TASK INSTRUCTIONS → Print the blog post about a possible ninth planet, reproducing it word for word from start to finish.

DOCUMENT PASSAGE →
Thursday 21 January 2016

THE REAL NINTH PLANET?

Nice to see a story in the list that does not involve one on a certain British astronaut.

Not only have I seen the first, out one of, space exploration report that does not involve Tim Peake but it's a real shocker.

Well... to be honest it's one I've expected all my life up until they started spotting many other Pluto like planets. Sorry, dwarf planets. Once they found the fourth large dwarf planet that resided in the Kuiper Belt I had given up hope.

I had read and deep in the back of my mind loosely stored several reports for a case of a much larger body out there that were sound in their theorising.

I had remembered, on reading these reports, of claims that something perturbed the natural paths of distant objects in space.

Well now it seems that they have discovered the perturbed paths of enough objects to theorise that there is indeed not only another planet of some kind but a much larger one too.

An artist impression of this ninth planet have emerged with something looking like Neptune but darker.

Funny how they still do this despite how much Pluto shocked everyone.

I also wonder about some reporting of a gas giant planet?

Maybe it's possible the the pressure on a gas giant to some degree prevents said gases from being frozen? Like that on other Kuiper Belt bodies?

It's a very exciting piece of reporting and I hope that somehow they manage to spot it by telescope in the not too distant future.

I've also been of the belief that there exists planets between stellar systems without an orbit to any particular stellar object. In fact I've shared thought the universe is littered with them and think the discovery of this fact may well partly answer a long outstanding puzzle in astronomy. That of the ratio of matter in the universe, which is not quite right.

Now when I learned many years ago about where elements in the periodic table come from I realised that the planets were formed by a different star other than the sun.

In which case there must be many more out there if the sun was able to capture all that it did?

As it is being discovered that many other stellar systems are home to their own planets this is helping my long held theory.

I also had always theorised that most of the stars had their own planets. This was when you were considered a nut-job for thinking more than a few percent had planets. In fact I think it was once believed that none of the visible stars had any planets.

Item-finding records

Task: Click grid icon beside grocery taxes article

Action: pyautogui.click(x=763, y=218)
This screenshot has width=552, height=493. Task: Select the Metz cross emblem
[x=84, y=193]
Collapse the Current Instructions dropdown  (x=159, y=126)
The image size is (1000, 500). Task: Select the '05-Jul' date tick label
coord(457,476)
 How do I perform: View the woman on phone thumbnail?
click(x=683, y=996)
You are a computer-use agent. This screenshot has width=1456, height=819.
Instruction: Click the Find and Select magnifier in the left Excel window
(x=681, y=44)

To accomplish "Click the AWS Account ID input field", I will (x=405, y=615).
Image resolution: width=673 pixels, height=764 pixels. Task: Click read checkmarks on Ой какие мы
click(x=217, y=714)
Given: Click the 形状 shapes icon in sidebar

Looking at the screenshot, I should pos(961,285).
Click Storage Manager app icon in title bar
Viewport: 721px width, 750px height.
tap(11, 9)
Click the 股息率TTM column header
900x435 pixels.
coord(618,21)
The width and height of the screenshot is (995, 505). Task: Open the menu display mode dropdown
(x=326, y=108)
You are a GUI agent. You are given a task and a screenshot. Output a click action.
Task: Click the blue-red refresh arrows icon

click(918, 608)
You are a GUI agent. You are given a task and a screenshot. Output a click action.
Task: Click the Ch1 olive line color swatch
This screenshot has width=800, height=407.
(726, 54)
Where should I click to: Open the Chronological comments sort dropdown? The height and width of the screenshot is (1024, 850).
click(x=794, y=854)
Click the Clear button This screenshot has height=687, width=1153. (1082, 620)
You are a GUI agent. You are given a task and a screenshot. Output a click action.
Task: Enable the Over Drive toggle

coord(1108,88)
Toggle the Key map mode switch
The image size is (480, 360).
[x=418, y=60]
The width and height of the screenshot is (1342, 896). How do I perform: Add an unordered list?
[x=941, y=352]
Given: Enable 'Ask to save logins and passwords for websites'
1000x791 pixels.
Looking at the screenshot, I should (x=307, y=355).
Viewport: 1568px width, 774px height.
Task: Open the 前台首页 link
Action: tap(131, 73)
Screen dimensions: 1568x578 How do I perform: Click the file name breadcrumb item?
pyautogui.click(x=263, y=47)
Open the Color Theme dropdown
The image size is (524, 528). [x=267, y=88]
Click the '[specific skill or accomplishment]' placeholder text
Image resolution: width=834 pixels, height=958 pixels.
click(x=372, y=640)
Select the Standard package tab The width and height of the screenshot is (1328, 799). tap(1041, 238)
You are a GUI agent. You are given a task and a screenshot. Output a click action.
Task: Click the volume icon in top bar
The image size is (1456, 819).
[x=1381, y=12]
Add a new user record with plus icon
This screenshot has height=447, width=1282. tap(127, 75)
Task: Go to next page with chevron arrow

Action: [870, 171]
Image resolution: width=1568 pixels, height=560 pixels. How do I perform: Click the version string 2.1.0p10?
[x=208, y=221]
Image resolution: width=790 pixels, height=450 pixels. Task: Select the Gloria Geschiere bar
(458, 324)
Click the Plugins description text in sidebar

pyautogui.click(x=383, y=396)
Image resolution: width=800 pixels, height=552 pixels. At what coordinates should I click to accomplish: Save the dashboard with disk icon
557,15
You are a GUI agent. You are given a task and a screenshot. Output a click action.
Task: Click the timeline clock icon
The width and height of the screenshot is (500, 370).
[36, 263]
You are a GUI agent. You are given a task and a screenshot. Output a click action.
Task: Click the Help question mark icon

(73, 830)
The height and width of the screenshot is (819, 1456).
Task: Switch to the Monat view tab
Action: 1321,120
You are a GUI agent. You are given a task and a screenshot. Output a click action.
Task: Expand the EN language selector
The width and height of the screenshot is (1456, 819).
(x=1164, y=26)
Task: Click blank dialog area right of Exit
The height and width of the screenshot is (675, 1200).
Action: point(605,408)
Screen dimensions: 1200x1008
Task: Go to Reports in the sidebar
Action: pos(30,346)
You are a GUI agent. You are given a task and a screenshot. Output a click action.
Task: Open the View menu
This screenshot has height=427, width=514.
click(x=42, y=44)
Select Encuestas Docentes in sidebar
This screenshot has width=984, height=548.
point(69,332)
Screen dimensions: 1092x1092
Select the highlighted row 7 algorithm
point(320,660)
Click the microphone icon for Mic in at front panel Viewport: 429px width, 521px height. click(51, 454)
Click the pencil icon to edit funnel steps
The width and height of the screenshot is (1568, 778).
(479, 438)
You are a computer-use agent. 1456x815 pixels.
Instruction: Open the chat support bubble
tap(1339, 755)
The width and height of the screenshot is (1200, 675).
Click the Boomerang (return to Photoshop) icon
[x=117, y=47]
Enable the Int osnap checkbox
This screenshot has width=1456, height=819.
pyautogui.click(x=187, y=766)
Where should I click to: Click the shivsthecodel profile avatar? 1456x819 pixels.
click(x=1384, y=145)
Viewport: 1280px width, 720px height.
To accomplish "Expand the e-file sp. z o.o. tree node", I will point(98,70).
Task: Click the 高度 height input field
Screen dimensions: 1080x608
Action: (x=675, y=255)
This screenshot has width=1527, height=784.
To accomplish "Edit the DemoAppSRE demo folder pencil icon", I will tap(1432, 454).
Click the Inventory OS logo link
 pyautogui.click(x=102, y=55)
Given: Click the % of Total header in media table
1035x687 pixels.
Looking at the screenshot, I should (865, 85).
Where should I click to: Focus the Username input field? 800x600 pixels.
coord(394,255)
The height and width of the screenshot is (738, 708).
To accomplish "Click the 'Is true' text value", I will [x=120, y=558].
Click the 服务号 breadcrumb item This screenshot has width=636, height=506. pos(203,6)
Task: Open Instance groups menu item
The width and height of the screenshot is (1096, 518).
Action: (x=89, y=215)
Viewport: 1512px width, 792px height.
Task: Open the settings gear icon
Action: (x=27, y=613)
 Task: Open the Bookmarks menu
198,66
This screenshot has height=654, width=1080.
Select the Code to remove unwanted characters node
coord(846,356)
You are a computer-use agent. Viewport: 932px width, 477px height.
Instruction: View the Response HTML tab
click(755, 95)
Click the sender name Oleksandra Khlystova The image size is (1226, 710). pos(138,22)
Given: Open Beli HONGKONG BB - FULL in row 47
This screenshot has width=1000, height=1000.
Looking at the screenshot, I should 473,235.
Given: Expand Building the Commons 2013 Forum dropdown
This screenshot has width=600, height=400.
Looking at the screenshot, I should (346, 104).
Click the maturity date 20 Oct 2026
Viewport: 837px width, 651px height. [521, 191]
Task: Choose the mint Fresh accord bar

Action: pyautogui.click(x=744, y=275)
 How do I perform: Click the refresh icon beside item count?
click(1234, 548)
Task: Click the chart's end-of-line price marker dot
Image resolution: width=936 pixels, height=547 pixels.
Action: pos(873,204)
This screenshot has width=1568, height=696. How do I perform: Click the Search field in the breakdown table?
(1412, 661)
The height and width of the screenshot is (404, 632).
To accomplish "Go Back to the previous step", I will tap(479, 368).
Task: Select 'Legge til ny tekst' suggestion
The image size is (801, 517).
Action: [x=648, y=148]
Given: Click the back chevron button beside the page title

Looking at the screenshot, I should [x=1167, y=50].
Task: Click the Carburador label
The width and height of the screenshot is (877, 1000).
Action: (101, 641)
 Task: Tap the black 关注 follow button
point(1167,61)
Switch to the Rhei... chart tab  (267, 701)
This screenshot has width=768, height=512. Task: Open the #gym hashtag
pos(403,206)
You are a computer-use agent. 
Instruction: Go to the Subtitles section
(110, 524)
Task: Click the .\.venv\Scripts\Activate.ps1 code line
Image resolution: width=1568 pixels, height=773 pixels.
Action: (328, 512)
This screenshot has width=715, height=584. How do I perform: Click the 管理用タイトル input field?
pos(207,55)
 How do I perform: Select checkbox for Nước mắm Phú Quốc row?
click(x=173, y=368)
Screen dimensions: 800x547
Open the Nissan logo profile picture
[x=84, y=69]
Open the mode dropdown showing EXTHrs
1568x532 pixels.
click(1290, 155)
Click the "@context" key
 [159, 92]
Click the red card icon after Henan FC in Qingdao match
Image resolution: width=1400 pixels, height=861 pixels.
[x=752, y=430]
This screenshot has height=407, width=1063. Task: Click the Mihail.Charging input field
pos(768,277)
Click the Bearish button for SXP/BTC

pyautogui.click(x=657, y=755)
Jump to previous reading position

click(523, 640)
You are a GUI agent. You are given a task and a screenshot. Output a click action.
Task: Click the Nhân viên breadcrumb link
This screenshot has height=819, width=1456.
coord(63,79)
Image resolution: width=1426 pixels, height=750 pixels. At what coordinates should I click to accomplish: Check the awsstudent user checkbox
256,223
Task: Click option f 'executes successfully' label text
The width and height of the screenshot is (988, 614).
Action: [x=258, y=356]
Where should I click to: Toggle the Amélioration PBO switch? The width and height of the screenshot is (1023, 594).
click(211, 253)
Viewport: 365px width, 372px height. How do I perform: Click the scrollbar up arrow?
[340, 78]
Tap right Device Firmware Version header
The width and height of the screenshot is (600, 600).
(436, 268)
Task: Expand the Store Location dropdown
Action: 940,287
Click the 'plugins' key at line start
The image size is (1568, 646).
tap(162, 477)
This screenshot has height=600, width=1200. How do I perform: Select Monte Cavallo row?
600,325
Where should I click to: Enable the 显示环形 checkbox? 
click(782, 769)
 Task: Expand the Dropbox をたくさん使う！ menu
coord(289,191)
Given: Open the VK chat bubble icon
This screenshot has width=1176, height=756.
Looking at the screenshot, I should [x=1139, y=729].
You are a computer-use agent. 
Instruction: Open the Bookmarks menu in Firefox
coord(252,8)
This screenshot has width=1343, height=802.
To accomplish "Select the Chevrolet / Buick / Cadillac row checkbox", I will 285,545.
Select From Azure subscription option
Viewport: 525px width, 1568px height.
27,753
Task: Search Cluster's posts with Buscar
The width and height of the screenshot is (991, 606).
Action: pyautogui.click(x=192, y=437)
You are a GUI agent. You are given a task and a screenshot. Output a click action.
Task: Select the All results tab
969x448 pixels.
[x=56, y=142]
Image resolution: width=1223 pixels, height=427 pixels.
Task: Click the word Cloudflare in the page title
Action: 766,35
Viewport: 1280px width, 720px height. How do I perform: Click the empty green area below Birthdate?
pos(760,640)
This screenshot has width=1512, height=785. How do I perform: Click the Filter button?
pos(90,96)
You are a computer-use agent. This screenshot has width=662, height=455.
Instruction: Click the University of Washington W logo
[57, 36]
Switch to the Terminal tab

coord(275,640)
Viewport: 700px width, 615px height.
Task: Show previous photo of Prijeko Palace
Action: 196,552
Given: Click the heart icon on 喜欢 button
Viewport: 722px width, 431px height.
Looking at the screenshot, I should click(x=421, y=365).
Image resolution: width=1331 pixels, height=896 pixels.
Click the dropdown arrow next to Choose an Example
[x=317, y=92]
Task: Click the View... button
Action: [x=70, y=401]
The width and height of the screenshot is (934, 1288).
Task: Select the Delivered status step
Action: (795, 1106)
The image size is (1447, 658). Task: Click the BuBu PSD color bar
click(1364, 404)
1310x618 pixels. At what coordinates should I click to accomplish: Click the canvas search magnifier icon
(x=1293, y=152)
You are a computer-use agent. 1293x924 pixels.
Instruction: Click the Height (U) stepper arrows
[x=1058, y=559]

WORKED ANSWER →
Thursday 21 January 2016

THE REAL NINTH PLANET?

Nice to see a story in the list that does not involve one on a certain British astronaut.

Not only have I seen the first, out one of, space exploration report that does not involve Tim Peake but it's a real shocker.

Well... to be honest it's one I've expected all my life up until they started spotting many other Pluto like planets. Sorry, dwarf planets. Once they found the fourth large dwarf planet that resided in the Kuiper Belt I had given up hope.

I had read and deep in the back of my mind loosely stored several reports for a case of a much larger body out there that were sound in their theorising.

I had remembered, on reading these reports, of claims that something perturbed the natural paths of distant objects in space.

Well now it seems that they have discovered the perturbed paths of enough objects to theorise that there is indeed not only another planet of some kind but a much larger one too.

An artist impression of this ninth planet have emerged with something looking like Neptune but darker.

Funny how they still do this despite how much Pluto shocked everyone.

I also wonder about some reporting of a gas giant planet?

Maybe it's possible the the pressure on a gas giant to some degree prevents said gases from being frozen? Like that on other Kuiper Belt bodies?

It's a very exciting piece of reporting and I hope that somehow they manage to spot it by telescope in the not too distant future.

I've also been of the belief that there exists planets between stellar systems without an orbit to any particular stellar object. In fact I've shared thought the universe is littered with them and think the discovery of this fact may well partly answer a long outstanding puzzle in astronomy. That of the ratio of matter in the universe, which is not quite right.

Now when I learned many years ago about where elements in the periodic table come from I realised that the planets were formed by a different star other than the sun.

In which case there must be many more out there if the sun was able to capture all that it did?

As it is being discovered that many other stellar systems are home to their own planets this is helping my long held theory.

I also had always theorised that most of the stars had their own planets. This was when you were considered a nut-job for thinking more than a few percent had planets. In fact I think it was once believed that none of the visible stars had any planets.